• [Collected data]
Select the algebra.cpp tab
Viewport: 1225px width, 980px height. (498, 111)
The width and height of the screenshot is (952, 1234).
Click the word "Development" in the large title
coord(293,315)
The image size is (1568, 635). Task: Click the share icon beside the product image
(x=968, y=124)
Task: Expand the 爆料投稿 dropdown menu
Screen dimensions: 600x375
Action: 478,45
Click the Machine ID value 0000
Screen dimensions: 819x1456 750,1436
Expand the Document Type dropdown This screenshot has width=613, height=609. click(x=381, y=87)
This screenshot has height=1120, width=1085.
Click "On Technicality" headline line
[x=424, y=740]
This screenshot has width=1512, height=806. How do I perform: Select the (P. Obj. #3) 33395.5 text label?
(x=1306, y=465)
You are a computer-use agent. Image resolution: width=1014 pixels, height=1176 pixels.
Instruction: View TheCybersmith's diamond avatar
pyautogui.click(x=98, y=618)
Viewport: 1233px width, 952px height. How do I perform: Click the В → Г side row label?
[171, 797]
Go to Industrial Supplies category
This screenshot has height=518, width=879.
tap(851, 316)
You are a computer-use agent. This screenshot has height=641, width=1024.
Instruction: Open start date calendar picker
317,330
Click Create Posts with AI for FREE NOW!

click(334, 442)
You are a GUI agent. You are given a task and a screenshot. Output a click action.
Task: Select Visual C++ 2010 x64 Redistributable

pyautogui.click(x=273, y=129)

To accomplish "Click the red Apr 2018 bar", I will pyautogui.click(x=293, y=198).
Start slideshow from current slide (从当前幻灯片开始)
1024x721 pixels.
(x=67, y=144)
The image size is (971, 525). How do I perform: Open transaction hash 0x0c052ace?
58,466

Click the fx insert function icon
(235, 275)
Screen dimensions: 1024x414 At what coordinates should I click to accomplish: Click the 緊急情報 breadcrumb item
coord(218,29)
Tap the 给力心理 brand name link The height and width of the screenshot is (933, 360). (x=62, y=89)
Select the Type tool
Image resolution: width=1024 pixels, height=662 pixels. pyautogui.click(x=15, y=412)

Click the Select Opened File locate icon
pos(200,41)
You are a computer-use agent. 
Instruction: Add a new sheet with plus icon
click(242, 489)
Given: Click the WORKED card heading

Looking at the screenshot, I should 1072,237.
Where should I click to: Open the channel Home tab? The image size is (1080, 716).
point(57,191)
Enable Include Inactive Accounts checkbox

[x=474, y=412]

• [Try it] Search the data above for lines holding "computer" and copy each of them.

• [Exercise output]
You are a computer-use agent. Image resolution: width=1014 pixels, height=1176 pixels.
You are a computer-use agent. This screenshot has height=641, width=1024.
You are a computer-use agent. 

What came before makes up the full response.